New Artisse intrasaccular device for intracranial aneurysm treatment: short term clinical and angiographic result from the prospective registry INSPIRE-A.

Background: Intrasaccular devices have broadened treatment options for wide necked aneurysms. This study presents the preliminary experience with the Artisse 2.0 device.

Methods: Innovative NeurovaScular Product SurveIllance REgistry (INSPIRE) is a non-randomized, multicenter, real world clinical study with treatment arms for aneurysms (INSPIRE-A) and acute ischemic stroke (INSPIRE-S). This interim analysis included 87 patients enrolled from November 2022 to April 2024 in the INSPIRE-A Artisse cohort across 16 Europoean centers. Procedures followed standard clinical care, with 6 months of follow-up. Safety and efficacy endpoints included major stroke, neurological death, serious adverse events (SAEs), aneurysm occlusion, and retreatment rates. An independent core laboratory assessed imaging, and all SAEs were reviewed by a clinical events committee. The Artisse steering committee provided independent oversight of the data.

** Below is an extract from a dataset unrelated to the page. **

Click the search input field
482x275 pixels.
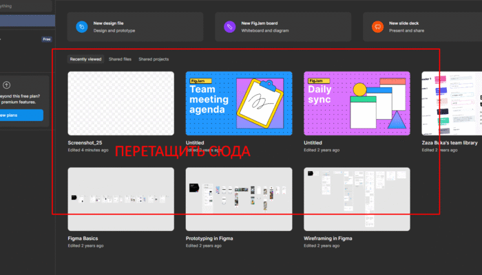click(x=21, y=5)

Results: The Artisse device achieved an overall successful implantation rate of 96.6% (84/87), with satisfactory placement rates of 98.7% (74/75) for unruptured and 88.9% (8/9) for ruptured aneurysms. Following the procedure, 46.2% of unruptured aneurysm patients were receiving antiplatelet therapy (APT), predominantly aspirin monotherapy, while no ruptured aneurysm patients received APT. Device related SAE rate was 1.3% (1/87), and the overall stroke rate was 2.3% (2/87), including both ruptured and unruptured aneurysms. At 6 months, 80.0% (28/35) of patients with unruptured aneurysms showed complete obliteration, with no recurrences or retreatments.

Conclusions: Preliminary experience with the Artisse 2.0 device demonstrated high technical success, favorable safety, and efficacy in aneurysm obliteration at 6 months. Larger studies with longer follow-up periods are needed to confirm these findings.